With his election at a county Republican Party caucus in Lenexa, Kline will succeed Paul Morrison, the Republican-turned-Democrat who easily defeated him five weeks ago in the race for attorney general.
That Kline's defeat came on the strength of Morrison's 53,000-vote plurality in Johnson County was on the minds many at the caucus at Lenexa's Westside Family Church. They cited his divisive influence within the party and questioned his ability to hold the position for Republicans in two years.
But with 360 of the 653 county precinct positions held by conservatives, Kline had enough support to prevail over Steve Howe, a 16-year veteran with the district attorney's office. Kline won with 316 votes to Howe's 291.
"I am honored by the faith the party has vested in me as its nominee for attorney general in 2002 and 2006 and by the vote today," Kline said in a statement released after the vote. "I will continue to passionately focus on the protection of our children and the vulnerable and to ensure the safety of our neighborhoods and communities.
The vote came down to Kline and Howe after Rick Quinn, another long-time prosecutor in the district attorney's office, and Lenexa attorney Scott Hattrup announced their withdrawals in speeches to the caucus.
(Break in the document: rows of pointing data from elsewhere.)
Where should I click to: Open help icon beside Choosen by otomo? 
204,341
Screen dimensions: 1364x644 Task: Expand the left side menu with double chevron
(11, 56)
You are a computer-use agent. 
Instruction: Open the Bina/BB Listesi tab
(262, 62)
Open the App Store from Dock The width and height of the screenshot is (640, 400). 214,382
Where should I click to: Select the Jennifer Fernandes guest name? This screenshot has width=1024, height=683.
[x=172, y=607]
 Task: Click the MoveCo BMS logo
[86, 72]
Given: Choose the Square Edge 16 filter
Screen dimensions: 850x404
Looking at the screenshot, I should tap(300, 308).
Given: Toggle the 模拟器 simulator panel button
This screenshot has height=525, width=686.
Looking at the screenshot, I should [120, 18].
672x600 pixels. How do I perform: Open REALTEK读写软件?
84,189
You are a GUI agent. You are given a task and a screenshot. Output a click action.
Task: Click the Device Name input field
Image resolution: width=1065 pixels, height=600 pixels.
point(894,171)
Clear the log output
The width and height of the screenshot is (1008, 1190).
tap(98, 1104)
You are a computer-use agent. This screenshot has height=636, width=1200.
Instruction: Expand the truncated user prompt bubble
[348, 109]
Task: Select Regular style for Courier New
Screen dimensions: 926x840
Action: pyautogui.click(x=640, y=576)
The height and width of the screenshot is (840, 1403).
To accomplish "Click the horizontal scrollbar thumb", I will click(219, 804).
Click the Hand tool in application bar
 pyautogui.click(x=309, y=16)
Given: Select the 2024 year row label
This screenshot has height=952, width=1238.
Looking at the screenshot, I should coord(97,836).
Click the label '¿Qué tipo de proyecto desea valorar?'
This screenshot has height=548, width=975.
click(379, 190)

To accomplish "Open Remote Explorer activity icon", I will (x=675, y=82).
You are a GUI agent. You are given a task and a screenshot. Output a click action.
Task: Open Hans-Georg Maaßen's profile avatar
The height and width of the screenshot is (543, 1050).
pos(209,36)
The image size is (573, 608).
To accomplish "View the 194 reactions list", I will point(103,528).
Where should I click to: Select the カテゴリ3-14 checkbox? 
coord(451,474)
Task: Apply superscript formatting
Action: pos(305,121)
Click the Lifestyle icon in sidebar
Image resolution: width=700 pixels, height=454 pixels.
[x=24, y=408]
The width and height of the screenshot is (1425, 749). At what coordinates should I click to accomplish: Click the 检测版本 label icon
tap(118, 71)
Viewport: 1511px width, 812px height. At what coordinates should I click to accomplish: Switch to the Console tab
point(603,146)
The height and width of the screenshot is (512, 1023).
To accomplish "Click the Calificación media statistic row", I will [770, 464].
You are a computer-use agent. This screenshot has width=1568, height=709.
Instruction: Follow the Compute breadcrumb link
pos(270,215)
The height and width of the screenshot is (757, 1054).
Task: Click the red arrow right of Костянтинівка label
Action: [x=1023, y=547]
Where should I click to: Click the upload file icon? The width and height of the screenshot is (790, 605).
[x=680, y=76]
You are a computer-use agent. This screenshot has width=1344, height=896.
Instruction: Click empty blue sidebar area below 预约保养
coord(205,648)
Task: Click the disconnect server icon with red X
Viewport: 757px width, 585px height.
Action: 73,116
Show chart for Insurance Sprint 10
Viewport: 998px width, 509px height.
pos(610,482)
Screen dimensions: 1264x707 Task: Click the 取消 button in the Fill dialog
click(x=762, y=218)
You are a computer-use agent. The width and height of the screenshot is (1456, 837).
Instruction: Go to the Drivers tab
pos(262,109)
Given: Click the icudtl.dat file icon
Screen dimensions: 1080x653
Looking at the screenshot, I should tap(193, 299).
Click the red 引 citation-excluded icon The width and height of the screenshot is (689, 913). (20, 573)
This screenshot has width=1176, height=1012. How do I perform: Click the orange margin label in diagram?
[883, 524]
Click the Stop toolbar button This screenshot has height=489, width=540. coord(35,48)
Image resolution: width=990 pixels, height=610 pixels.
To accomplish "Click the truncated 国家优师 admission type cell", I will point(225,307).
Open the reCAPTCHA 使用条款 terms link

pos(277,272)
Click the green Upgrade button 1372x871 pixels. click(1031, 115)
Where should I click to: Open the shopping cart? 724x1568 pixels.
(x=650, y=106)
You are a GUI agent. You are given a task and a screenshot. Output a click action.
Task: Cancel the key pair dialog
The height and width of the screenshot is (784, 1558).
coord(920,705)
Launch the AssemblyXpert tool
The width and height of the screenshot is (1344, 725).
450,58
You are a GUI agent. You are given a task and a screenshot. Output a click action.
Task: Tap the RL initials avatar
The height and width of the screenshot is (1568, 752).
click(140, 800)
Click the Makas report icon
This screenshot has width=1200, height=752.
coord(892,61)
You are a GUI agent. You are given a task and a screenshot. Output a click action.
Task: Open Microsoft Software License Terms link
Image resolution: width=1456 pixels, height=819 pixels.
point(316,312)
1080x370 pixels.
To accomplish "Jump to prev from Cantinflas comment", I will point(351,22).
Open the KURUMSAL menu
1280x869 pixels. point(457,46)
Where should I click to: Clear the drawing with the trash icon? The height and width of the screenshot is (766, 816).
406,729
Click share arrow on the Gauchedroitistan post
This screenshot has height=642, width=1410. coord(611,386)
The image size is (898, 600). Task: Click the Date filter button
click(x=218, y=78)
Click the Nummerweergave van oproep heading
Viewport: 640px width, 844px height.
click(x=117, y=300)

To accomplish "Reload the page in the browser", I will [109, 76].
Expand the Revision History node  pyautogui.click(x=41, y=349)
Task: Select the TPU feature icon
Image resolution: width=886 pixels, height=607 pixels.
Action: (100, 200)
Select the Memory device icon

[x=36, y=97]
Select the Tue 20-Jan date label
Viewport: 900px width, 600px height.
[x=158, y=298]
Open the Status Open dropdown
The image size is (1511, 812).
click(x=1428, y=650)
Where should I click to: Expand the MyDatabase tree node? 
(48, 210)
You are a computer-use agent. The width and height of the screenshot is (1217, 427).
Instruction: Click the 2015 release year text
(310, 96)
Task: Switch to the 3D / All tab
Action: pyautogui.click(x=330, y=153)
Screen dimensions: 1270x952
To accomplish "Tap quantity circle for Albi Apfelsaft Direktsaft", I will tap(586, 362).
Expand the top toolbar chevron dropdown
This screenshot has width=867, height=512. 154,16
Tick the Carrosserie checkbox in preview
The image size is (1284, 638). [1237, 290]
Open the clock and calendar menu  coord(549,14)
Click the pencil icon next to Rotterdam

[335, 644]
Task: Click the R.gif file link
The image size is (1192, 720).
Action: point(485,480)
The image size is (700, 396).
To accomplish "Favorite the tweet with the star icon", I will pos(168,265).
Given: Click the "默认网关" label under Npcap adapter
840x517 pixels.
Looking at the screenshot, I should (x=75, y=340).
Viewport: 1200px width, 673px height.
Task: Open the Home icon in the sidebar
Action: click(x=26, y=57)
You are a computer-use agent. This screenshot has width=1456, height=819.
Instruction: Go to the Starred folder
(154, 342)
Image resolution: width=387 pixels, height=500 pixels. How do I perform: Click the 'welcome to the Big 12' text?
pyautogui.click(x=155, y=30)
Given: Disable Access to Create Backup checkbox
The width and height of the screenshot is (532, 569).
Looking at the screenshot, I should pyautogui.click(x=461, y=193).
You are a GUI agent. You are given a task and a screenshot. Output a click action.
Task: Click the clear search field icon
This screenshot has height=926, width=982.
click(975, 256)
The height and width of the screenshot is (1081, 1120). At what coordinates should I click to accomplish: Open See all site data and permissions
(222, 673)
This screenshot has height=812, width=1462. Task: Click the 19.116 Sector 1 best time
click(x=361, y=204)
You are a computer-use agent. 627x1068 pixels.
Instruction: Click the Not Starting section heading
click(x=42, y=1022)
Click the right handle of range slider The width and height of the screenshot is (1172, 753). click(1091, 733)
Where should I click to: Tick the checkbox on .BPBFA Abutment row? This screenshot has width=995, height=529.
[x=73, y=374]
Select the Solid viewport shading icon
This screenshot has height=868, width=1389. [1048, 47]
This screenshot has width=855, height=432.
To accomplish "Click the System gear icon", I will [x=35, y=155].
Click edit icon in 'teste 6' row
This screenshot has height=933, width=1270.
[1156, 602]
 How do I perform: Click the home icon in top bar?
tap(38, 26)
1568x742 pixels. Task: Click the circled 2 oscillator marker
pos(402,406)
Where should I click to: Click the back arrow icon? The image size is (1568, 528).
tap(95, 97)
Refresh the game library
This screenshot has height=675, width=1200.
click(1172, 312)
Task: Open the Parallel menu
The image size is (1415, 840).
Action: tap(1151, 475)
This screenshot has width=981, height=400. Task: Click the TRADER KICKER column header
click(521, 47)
Quinn did so after citing the importance of continuity in the district attorney's office, effectively making his speech an endorsement of Howe.
Howe and Quinn spoke of the importance of their experience as prosecutors and the relationship the district attorney's office has built with Johnson County law enforcement officers and district court judges.
Kline defended his own record as a prosecutor, citing the two-fold increase in criminal cases and three-old increase in homicide cases his attorney general's office prosecuted in the past four years.
He also cited his investigations as attorney general into Kansas abortion providers, including Planned Parenthood of Kansas and Mid-Missouri in Overland Park's. There had been public violations of the law in Johnson County, Kline said, and it was the Johnson County district attorney's job to enforce the law.
Howe, too, said he would prosecute any violations by county abortion providers. That stance earned him the support of a number of conservatives. He was nominated by Charlotte O'Hara, a longtime pro-life activist who narrowly lost last month in her bid to unseat Johnson County Commission Chair Annabeth Surbaugh.
"I took a lot of heat for this," said O'Hara, who also was the host Sunday of a meet the candidate gathering for Howe. "Steve will be the district attorney who will do a good job of maintaining the continuity of the office."
As the votes were being counted, O'Hara said she would fully support Kline but Republicans would leave the caucus divided if he prevailed.
After the vote, Johnson County Republican Party Chairman Scott Schwab, who served on Kline's re-election campaign, agreed that questions remained of Kline's affect on the county party and his ability to keep the seat.
"Those are legitimate concerns," he said. "He is a very polarizing figure. I think the questions will be answered in how Phill Kline runs the office in the next two years."